● Problem details
In the records below, find the line with "Postal Recruitments Pan India (54, 2000)" and the line with "What is the"; return exactly those lines and every line between them.

● Data excerpts

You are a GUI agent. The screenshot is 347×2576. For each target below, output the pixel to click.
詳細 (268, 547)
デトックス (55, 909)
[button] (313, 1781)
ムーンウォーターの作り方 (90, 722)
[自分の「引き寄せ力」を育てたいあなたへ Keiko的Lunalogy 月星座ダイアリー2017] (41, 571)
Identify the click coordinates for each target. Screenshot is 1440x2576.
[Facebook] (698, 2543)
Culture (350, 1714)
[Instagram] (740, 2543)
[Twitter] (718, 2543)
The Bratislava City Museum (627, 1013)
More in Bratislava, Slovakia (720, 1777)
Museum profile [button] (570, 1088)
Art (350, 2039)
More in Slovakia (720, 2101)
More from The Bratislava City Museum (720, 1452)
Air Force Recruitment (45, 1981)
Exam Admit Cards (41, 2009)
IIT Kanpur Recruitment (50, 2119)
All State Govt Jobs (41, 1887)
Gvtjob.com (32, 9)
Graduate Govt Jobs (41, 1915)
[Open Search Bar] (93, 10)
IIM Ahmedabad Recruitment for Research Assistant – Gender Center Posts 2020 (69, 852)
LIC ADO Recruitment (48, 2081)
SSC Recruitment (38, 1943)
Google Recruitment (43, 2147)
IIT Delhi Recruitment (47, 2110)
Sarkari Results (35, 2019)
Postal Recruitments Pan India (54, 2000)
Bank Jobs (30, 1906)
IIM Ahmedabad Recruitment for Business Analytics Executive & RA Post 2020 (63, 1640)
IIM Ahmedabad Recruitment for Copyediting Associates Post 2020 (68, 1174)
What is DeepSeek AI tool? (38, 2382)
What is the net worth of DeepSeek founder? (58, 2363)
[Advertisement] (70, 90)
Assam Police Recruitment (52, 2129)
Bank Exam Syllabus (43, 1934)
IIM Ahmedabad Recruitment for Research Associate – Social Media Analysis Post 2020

● Written solution
Postal Recruitments Pan India (54, 2000)
Bank Jobs (30, 1906)
IIM Ahmedabad Recruitment for Business Analytics Executive & RA Post 2020 (63, 1640)
IIM Ahmedabad Recruitment for Copyediting Associates Post 2020 (68, 1174)
What is DeepSeek AI tool? (38, 2382)
What is the net worth of DeepSeek founder? (58, 2363)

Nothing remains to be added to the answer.